## Problem description
Write out every line of the items below again, requests included, and shift each coordinate in the answers by -86.

## Source material
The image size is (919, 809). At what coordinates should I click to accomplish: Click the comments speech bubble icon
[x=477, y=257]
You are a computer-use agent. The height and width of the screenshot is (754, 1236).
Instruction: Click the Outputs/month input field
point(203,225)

## Output
The image size is (919, 809). At what coordinates should I click to accomplish: Click the comments speech bubble icon
[x=391, y=171]
You are a computer-use agent. The height and width of the screenshot is (754, 1236).
Instruction: Click the Outputs/month input field
point(117,139)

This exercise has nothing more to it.